De même, la Grande Dépression en 1929 trouve pour certains une explication toute faite dans le complot juif mondial. En Allemagne, le parti nazi a abondamment usé de ce postulat du « complot juif ». La propagande allemande a fortement nourri le mythe de la « banque juive », notamment via l'idée que les Rothschild suscitaient des guerres entre les gouvernements en manipulant les fonds.
Après la Seconde Guerre mondiale, les négationnistes du génocide nazi accusent les Juifs de contrôler les gouvernements, les historiens, les systèmes judiciaires : « Se trouvent associés, et dénoncés ès qualités, comme complices, les USA capitalistes et l’URSS communiste, tous au service du « sionisme » »[24].
Un petit livre prétendument paru aux Pays-Bas en 1933, écrit sous le pseudonyme de Sydney Warburg (Les ressources du national-socialisme, trois conversations avec Hitler), et en réalité publié en 1947 en Suisse, désigne des banquiers, dont la famille juive-allemande des Warburg, comme ayant financé ou contribué à financer l'accession au pouvoir du national-socialisme en Allemagne.
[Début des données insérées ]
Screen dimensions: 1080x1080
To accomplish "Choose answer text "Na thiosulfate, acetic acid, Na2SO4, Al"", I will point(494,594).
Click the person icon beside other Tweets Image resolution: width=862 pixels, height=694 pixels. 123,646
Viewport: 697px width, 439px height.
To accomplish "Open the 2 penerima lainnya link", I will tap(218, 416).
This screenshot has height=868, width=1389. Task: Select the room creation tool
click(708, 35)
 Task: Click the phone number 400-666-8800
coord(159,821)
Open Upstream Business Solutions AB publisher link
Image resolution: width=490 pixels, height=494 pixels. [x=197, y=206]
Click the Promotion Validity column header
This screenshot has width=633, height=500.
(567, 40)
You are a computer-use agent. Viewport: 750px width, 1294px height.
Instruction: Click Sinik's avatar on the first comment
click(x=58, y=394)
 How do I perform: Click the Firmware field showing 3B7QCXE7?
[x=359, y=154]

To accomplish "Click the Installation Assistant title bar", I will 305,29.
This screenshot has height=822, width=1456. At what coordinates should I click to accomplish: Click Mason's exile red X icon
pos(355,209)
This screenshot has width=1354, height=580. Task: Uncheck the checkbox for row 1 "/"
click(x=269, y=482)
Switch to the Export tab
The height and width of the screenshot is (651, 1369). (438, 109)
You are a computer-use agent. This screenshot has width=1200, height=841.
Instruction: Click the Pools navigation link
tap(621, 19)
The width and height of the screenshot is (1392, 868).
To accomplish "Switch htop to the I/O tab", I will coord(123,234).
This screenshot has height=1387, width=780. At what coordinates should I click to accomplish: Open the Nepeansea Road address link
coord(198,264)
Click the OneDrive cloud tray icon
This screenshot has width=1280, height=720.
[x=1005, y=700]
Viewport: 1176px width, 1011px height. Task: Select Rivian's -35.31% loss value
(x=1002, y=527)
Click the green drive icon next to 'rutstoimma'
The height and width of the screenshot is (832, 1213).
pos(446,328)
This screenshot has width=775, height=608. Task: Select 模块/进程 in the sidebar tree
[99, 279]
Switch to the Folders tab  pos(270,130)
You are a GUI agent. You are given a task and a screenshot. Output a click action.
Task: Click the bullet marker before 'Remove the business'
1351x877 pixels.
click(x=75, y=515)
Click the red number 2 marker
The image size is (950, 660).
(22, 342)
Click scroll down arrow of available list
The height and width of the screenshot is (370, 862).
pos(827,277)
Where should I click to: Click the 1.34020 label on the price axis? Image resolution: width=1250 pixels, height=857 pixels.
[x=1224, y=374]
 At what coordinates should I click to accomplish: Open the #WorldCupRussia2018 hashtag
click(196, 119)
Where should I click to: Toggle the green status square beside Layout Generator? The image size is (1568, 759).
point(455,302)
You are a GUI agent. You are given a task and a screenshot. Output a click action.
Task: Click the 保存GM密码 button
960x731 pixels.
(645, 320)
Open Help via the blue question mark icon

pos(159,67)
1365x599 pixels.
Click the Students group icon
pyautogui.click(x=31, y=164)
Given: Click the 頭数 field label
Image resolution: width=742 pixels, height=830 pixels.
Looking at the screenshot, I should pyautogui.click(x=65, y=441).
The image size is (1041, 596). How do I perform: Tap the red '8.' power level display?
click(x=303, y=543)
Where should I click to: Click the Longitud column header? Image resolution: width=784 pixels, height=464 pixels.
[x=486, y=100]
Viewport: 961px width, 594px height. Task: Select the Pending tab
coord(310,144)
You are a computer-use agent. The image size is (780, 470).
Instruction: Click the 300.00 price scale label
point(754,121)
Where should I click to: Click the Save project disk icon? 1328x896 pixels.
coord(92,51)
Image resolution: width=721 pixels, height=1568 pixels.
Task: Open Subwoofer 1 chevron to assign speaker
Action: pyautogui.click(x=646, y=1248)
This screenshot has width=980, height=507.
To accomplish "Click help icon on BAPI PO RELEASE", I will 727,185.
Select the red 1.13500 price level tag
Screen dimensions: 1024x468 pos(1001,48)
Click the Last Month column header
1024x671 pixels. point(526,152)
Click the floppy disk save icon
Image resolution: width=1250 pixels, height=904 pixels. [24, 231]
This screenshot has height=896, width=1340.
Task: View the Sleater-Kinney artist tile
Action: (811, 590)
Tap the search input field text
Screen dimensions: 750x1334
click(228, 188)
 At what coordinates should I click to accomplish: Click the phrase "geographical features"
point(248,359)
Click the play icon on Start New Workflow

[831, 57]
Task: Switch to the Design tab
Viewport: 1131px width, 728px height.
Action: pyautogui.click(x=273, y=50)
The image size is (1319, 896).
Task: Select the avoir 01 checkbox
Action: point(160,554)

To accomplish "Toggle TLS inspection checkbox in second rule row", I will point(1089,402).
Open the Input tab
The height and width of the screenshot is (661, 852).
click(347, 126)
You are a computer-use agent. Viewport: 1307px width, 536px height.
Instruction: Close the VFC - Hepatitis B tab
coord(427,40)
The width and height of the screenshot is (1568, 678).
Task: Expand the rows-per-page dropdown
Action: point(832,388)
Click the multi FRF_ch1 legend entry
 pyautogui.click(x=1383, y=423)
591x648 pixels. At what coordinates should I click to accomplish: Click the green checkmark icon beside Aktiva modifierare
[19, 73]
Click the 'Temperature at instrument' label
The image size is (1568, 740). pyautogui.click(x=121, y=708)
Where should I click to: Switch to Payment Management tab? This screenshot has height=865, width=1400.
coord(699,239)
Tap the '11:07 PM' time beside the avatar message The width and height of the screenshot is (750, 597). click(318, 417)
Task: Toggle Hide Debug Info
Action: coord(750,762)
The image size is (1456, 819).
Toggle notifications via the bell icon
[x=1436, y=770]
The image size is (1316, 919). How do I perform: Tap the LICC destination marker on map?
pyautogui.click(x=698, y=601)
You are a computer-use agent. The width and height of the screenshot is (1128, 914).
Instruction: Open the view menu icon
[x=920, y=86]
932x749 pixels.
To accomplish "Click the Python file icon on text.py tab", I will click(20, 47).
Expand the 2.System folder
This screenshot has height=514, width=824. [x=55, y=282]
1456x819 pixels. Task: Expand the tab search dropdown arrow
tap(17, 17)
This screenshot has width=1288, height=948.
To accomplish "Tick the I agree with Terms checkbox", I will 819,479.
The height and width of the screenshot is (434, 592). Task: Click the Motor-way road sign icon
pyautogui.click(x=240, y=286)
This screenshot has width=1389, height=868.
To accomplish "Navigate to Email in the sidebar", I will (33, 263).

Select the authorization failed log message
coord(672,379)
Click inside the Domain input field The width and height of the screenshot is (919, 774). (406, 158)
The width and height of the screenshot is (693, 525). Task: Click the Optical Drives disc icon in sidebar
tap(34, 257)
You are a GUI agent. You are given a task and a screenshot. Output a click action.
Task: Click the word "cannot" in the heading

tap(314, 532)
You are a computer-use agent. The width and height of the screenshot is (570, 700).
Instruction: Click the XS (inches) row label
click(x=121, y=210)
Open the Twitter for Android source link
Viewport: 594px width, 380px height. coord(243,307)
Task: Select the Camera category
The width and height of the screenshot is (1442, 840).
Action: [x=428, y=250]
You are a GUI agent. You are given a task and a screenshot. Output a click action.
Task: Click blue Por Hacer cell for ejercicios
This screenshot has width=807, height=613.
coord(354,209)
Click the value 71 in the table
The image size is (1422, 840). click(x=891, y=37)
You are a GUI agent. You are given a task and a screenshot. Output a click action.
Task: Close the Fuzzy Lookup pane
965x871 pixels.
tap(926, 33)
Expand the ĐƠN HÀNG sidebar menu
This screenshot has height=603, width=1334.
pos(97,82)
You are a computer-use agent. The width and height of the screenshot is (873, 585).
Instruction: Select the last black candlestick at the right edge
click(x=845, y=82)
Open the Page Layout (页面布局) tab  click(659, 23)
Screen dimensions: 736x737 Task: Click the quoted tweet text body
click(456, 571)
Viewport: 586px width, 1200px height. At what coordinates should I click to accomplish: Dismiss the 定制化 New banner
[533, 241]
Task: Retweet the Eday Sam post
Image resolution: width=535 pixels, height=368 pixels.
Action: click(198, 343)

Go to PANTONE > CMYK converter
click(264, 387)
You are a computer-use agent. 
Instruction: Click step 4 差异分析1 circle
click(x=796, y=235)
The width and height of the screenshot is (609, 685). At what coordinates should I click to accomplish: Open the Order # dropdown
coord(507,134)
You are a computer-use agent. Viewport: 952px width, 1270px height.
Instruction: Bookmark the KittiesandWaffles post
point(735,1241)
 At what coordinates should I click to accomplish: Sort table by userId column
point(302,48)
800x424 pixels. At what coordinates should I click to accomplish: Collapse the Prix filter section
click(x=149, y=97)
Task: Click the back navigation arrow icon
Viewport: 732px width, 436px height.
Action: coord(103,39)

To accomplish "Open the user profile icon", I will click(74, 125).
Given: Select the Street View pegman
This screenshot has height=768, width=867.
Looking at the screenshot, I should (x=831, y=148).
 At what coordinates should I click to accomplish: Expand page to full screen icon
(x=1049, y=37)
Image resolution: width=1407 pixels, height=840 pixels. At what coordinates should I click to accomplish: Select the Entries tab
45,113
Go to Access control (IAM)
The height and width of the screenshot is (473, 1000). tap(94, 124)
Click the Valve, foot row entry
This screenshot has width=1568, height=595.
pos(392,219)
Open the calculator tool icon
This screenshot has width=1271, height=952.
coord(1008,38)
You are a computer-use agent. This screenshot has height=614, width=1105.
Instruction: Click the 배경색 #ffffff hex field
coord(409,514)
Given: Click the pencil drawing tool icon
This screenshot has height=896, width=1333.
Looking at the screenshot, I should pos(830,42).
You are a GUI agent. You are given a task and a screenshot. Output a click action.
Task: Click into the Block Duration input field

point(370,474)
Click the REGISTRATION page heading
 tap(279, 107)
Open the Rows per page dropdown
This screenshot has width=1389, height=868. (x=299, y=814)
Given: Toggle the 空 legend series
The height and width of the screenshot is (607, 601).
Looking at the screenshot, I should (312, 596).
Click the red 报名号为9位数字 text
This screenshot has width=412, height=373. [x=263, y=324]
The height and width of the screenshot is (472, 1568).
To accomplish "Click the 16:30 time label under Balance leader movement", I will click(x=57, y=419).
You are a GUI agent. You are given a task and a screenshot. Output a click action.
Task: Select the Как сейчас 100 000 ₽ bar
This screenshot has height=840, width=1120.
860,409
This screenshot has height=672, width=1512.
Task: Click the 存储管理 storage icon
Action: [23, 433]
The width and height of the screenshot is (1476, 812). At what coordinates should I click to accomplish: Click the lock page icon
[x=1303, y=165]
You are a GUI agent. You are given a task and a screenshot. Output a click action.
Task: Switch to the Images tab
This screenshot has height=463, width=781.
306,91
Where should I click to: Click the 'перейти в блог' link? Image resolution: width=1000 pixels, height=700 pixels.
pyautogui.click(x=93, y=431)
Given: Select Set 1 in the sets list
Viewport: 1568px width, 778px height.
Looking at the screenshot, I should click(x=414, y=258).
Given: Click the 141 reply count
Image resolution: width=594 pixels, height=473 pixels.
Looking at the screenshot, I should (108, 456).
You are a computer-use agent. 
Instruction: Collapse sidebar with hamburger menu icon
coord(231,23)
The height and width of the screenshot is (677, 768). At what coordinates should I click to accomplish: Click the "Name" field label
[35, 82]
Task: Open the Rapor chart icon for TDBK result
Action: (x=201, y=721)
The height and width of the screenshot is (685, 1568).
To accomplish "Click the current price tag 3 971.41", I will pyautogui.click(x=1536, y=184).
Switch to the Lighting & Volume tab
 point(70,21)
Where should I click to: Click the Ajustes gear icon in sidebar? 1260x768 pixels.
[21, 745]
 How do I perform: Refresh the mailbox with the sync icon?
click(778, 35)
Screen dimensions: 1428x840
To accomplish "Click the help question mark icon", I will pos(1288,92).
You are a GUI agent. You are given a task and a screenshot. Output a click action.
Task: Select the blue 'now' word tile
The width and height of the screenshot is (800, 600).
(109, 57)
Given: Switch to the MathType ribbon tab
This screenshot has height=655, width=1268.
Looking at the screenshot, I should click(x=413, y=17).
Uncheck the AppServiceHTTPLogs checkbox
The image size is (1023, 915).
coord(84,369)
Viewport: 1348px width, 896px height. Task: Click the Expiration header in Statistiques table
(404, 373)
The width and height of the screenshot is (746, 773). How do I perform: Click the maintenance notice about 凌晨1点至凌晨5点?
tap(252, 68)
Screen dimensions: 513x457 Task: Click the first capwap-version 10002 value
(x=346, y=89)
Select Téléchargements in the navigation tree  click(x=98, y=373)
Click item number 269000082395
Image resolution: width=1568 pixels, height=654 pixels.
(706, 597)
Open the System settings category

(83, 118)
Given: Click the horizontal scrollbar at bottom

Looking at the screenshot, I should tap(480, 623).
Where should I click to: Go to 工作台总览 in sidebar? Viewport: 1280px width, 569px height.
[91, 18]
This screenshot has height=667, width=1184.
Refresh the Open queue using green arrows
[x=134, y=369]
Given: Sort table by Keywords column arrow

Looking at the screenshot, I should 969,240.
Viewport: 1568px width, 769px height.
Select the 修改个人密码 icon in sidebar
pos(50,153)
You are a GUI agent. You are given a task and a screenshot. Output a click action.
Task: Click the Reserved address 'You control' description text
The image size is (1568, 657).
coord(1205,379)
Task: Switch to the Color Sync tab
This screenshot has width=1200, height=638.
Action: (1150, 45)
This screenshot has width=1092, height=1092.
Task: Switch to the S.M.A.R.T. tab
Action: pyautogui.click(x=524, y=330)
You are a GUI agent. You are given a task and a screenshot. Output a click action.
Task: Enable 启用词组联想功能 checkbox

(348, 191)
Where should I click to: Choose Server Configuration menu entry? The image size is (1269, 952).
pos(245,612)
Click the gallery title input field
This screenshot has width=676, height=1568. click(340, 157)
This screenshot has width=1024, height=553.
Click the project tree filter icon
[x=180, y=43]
Véritable imposture, ce livre a été largement démenti.
En 1985, est publiée l'œuvre posthume du journaliste et essayiste britannique Douglas Reed, mort en 1976, qui présente une théorie du complot juif intitulée La Controverse de Sion ; il explique que les juifs ont instrumentalisé les deux guerres mondiales et en prépareraient une troisième dans le but d'installer un gouvernement mondial à leur solde[25]. Il a été qualifié d'antisémite virulent[26]. Mort depuis dix ans à la parution, il avait renoncé à publier son ouvrage de son vivant et s'était réfugié en Afrique du Sud.
James von Brunn, auteur de la fusillade au United States Holocaust Memorial Museum (Musée de l'Holocauste) de Washington en 2009, est l'auteur d'un essai dénonçant un complot juif mondial : Kill the Best Gentiles[27].